Jonathan drove out to see what we are up to at Fern Creek with our CSA (Community Supported Agriculture) enterprise. After a farm tour, the three of us sat and drank coffee and hot chocolate on the picnic table shaded by the forest behind it. He pulled out his notebook and we began a conversation that wound its way through history, faith and spirituality as it relates to food, Jewish rituals associated with blessing, contemporary challenges to good and ethical eating, and his dreams for what’s possible to heal people, to learn from elders and the wisdom of our traditions, and to connect communities to sustainable, local food.
We all left that conversation inspired and encouraged.

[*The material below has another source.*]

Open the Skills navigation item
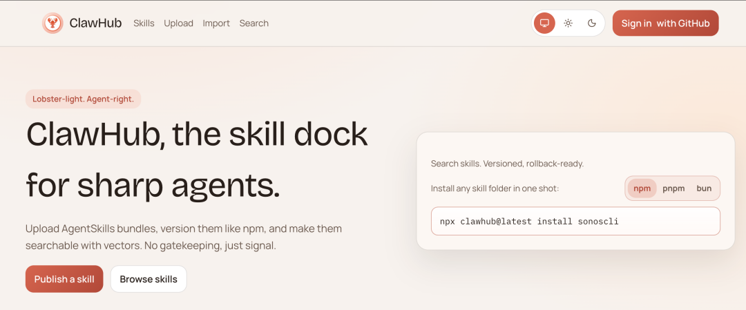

“Eat, be satisfied, and bless” is the motto of Tuv Ha’Aretz, and the blessing part has stuck with me since Jonathan’s visit. Historically Jews offered a hundred blessings, or bracha, a day, a practice honored by some contemporary Jews as well. A hundred blessings a day averages about one every ten minutes during waking hours, and while there are specific blessings in the Jewish tradition, I thought about how saying 100 blessings (or so) a day can’t help but put one into a posture of gratitude. If at some point in the day we bless the air we breathe, the water we drink, the house we live in, flowers and trees growing outside, might life be richer, might we be more humble regarding how we live it?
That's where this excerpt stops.